:: TASK STATEMENT ::
Using the data below, repeat all of it precisely.

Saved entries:

************

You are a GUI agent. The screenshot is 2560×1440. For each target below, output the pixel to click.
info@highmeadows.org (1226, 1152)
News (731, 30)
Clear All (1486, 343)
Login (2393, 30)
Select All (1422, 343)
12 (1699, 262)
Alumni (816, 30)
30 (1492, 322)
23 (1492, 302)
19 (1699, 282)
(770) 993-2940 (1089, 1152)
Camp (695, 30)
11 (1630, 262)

************

:: RESPONSE AREA ::
You are a GUI agent. The screenshot is 2560×1440. For each target below, output the pixel to click.
info@highmeadows.org (1226, 1152)
News (731, 30)
Clear All (1486, 343)
Login (2393, 30)
Select All (1422, 343)
12 (1699, 262)
Alumni (816, 30)
30 (1492, 322)
23 (1492, 302)
19 (1699, 282)
(770) 993-2940 (1089, 1152)
Camp (695, 30)
11 (1630, 262)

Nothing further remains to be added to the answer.